## WORK REQUIRED
Report each line from the data below that holds the word "menu".

(Dataset entries)
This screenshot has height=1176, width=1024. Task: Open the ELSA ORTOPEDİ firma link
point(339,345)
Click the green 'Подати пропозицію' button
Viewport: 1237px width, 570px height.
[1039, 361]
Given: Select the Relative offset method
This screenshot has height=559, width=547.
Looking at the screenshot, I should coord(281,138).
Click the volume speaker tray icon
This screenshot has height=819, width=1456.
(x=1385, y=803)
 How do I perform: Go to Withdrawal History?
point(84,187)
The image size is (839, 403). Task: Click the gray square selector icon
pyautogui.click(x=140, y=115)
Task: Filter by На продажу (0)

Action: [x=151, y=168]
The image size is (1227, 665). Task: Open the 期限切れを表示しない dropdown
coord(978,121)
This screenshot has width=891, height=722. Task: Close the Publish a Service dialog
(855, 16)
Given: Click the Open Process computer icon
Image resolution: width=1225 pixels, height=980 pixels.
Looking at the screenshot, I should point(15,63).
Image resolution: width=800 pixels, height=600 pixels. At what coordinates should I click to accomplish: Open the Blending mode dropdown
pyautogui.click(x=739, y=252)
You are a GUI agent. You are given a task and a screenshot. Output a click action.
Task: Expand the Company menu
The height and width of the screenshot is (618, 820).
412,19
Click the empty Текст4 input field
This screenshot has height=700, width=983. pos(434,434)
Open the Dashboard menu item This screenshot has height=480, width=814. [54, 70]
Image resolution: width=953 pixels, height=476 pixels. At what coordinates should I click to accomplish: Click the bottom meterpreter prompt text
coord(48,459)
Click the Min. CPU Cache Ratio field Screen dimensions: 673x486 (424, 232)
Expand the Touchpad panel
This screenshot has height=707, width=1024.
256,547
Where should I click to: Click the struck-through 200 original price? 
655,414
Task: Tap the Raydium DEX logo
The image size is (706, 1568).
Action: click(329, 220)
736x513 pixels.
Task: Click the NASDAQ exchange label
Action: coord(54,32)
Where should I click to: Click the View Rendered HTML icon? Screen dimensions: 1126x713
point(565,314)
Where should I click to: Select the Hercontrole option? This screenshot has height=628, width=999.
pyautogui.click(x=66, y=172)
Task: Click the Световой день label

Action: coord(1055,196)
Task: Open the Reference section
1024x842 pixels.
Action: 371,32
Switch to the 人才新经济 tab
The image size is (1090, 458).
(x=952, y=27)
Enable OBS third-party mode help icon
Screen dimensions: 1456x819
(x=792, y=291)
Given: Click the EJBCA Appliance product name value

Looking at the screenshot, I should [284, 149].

## WRITTEN REPLY
Task: Expand the Company menu
Open the Dashboard menu item This screenshot has height=480, width=814. [54, 70]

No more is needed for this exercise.